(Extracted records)
^^^^
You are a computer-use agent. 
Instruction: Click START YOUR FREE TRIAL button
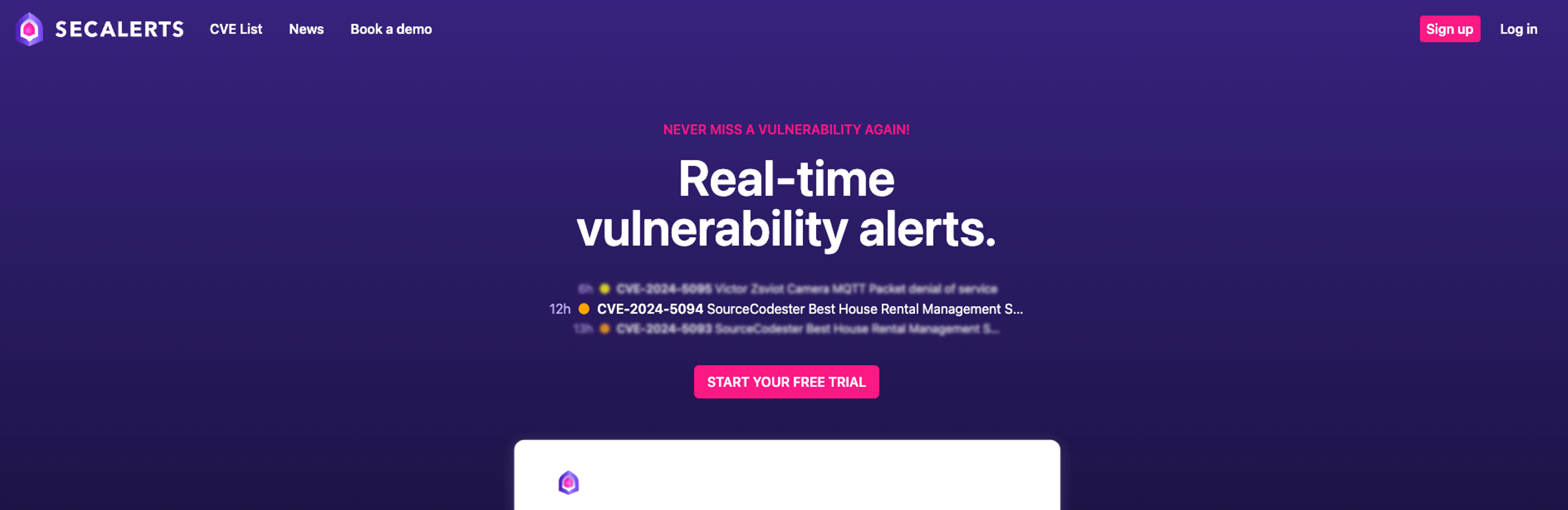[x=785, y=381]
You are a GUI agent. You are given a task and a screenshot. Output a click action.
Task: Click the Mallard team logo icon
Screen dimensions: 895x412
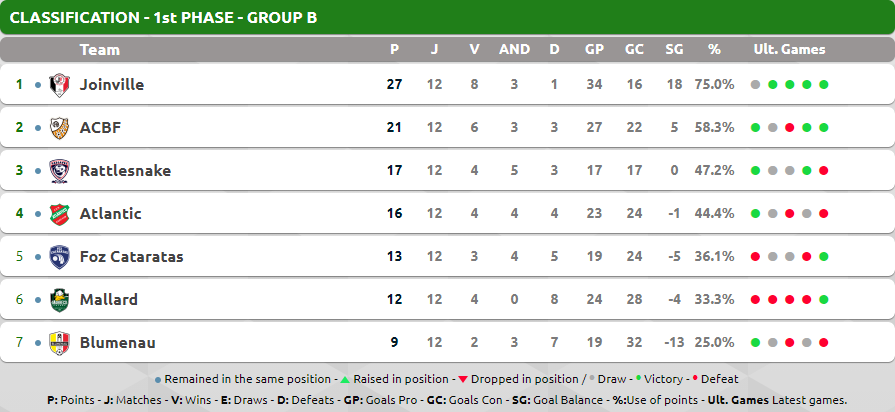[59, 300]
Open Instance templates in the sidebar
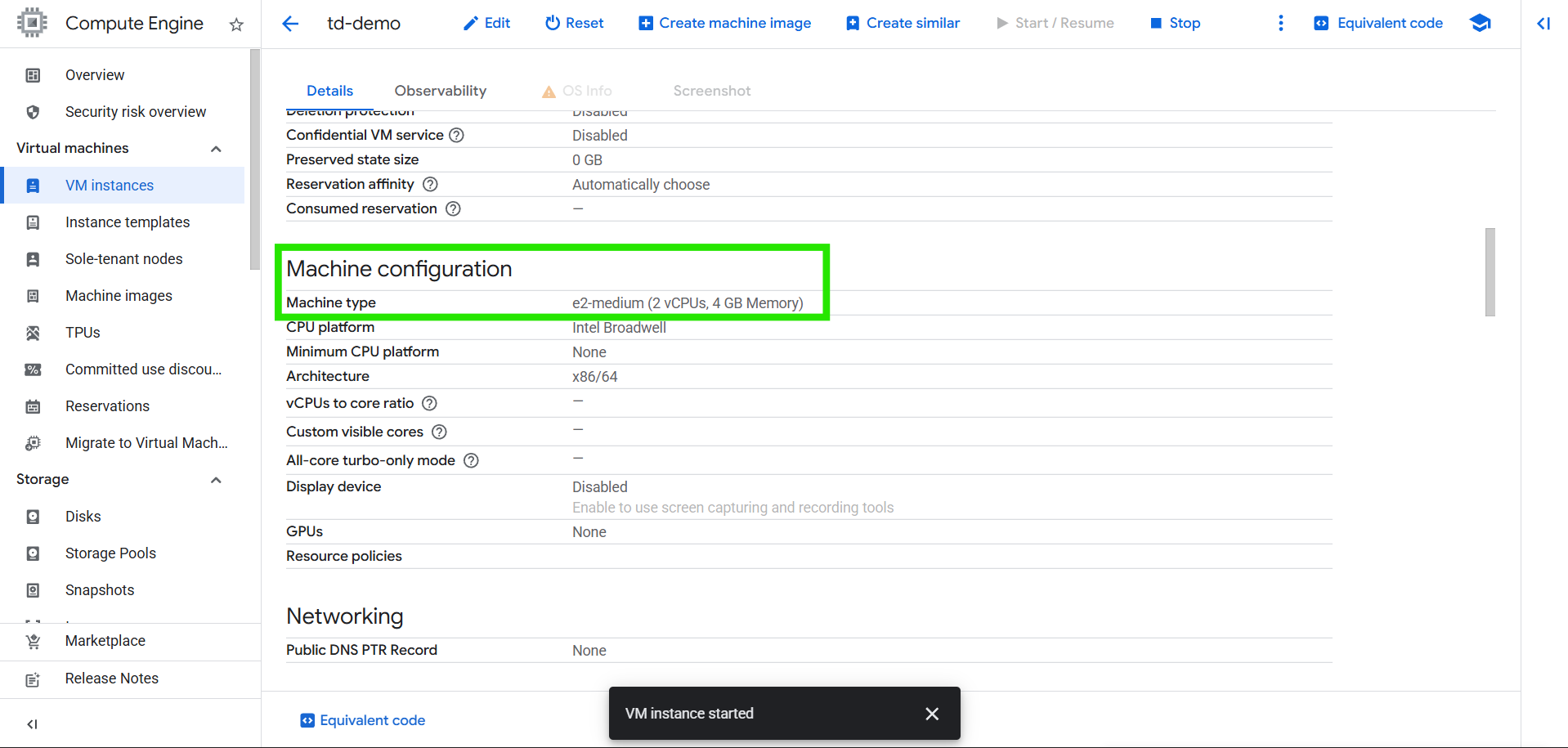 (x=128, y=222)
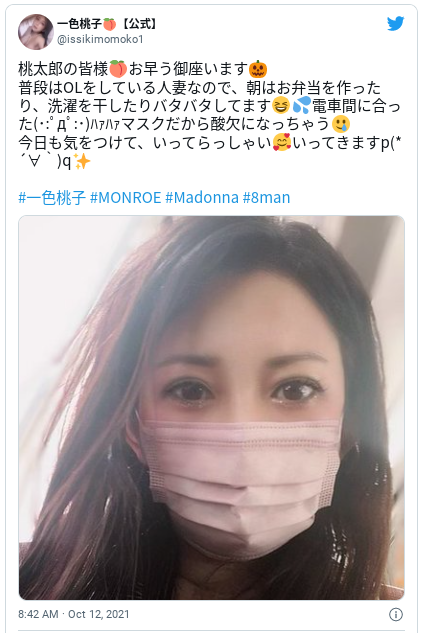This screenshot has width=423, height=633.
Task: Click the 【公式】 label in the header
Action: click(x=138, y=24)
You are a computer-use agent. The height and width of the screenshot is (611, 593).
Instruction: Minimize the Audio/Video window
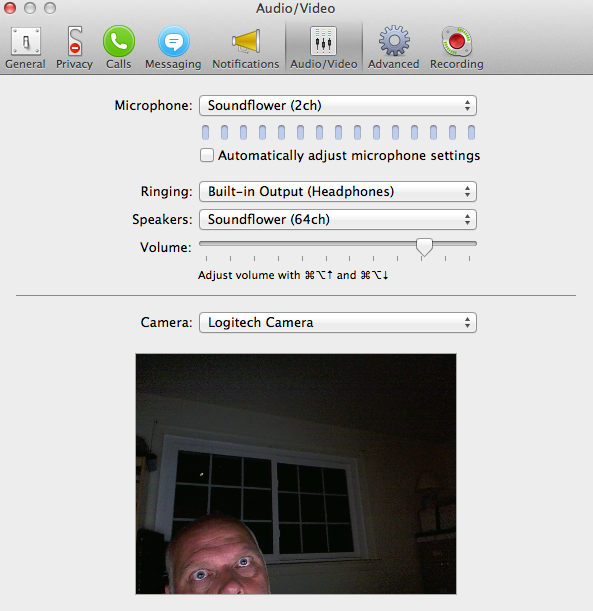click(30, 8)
^^^^
(Your task)
Starting with the line that contains "You are a computer-use agent. The", print every line through the end of the data exactly as written; omit all pictures and add nothing else.

(Result for this exercise)
You are a computer-use agent. The height and width of the screenshot is (611, 593).
Instruction: Minimize the Audio/Video window
click(30, 8)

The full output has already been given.